BlockBeats rapporte que, dans la nuit du 26 mars, heure locale, le président du Comité civil du Parlement iranien a déclaré : « Nous cherchons à adopter une loi qui puisse légalement préserver la souveraineté, la maîtrise et la régulation de l’Iran sur le détroit d’Ormuz, tout en générant des revenus pour l’État par le biais de taxes de passage. »
Il est rapporté que le projet de loi a déjà été rédigé, mais n’a pas encore atteint le stade d’un plan complet. Il sera soumis la semaine prochaine au centre de recherche du Parlement, où il sera amélioré avec la participation de l’équipe juridique, puis présenté et suivi après la séance parlementaire. Selon ce projet de loi, l’Iran percevra des taxes de passage sur les navires traversant le détroit d’Ormuz.

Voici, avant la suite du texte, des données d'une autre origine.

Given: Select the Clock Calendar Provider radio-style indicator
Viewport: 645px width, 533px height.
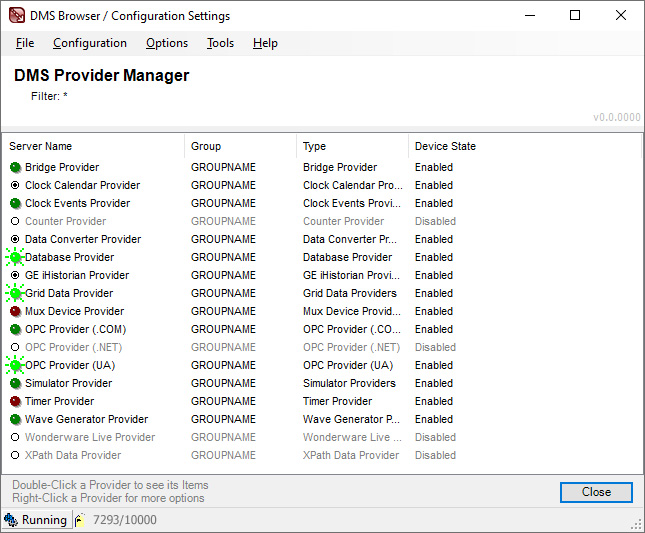Looking at the screenshot, I should (x=15, y=186).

Des sources informées ont précédemment indiqué que l’Iran avait commencé à percevoir des frais de passage auprès de certains navires commerciaux passant par le détroit d’Ormuz, ce qui montre davantage que l’Iran contrôle cette voie maritime d’énergie la plus importante au monde. L’Iran exige temporairement jusqu’à 2 millions de dollars par voyage, établissant en réalité un point de contrôle informel sur cette voie navigable.
Selon la surveillance de PolyBeats, la probabilité que « le détroit d’Ormuz reprenne la navigation d’ici la fin avril » est de 34 % sur le marché prévisionnel Polymarket.